With ant it either works or not. If it works, it works everywhere, in
console, in eclipse in hudson. With maven, I got plenty of builds that
run in console but not in eclipse, or in eclipse but not in hudson, or
in hudson but not in console. Besides that I haven't found anything in
maven that isn't present in ant somehow, except for parent-poms, but
they got added to the recent ivy release so they don't count anymore
;-)

I find it pretty hard to maintain versions with maven. Do I have to
make them all depend on RELEASE version of each other? Distinct
versions of each other? SNAPSHOTS? I started with snapshot, but I
couldn't publish a second version without republishing everything, so
I consider this bad idea...

regards
Leon

P.S. Is there a documentation somewhere which really describes which
lifecycle phase is meant for what?

Maven is really missing a best practice section.
You can do almost anything with Maven but most of those things are really bad ways to go about developing.

If you read the workflows that people are trying to shoehorn into Maven, you would think that there are no standard platforms for running applications and each company writes their own web server. I can not believe that there are so many different ways to deploy java applications.


.
Once you get used to the paradigm shift and get used to it, it becomes 
remarkably easy to look at any build and find what it is doing.  While many 
systems (like Ivy) have started using Maven's central repository, if they use 
procedural descriptions of a build, they are missing the vision that Maven has.
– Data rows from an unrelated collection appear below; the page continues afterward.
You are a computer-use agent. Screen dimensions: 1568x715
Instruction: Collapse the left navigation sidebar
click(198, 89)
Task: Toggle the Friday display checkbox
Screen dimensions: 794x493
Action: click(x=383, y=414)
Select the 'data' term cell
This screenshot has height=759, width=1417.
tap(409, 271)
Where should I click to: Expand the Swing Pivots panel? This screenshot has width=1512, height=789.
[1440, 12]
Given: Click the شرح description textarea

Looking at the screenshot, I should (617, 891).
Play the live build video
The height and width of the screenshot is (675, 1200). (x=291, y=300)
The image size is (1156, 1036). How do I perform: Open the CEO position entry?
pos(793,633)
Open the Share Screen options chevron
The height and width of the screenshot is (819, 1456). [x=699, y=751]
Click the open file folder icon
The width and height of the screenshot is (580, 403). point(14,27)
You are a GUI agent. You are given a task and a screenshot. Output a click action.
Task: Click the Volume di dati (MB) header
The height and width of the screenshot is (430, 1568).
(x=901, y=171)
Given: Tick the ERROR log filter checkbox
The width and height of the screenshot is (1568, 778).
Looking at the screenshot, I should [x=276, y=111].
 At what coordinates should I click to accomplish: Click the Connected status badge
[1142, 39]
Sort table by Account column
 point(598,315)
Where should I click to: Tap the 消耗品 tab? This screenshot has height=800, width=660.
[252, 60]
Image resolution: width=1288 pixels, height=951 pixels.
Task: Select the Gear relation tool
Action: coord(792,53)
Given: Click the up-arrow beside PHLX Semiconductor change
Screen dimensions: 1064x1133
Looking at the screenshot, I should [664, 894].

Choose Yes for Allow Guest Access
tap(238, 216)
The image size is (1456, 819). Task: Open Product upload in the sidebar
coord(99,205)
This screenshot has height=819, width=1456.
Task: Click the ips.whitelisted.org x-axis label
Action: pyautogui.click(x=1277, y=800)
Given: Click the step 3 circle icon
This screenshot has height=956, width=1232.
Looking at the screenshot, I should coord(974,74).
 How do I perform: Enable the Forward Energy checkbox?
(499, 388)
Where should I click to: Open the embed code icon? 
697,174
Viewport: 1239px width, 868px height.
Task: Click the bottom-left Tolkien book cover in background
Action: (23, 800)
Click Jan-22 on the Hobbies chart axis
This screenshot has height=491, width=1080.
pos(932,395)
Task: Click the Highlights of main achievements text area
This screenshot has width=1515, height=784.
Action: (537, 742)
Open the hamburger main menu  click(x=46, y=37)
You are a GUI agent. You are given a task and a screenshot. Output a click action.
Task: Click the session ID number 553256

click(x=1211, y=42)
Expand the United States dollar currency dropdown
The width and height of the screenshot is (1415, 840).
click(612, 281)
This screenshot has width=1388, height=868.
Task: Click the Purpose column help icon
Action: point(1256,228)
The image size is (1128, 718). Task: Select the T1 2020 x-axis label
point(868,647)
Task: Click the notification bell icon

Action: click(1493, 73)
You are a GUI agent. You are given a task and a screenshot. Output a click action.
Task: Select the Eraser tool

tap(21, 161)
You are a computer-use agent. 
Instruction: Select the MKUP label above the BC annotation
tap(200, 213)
Personally, I find it frustrating to have to dissect an Ant build to figure out 
what's going on.  A Maven build is validated against a schema, and finding what 
I am looking for is predictable and quick.  It's also fast to write, since most 
IDEs can do type-completion with a schema declaration, and many have been 
augmented to read plugin.xml files inside plugins to do type completion of 
plugin configuration as well.

Lastly, having a validated structure for the build allows IDEs to import the 
POM directly, and because the Plugin interface is so simple, it's easy for IDEs 
to integrate against plugins.  In my experience, this level of integration is 
unique to Maven.

Hope you stick with it.  Maven will really grow on you, as it has with a huge 
number of folks over the last few years.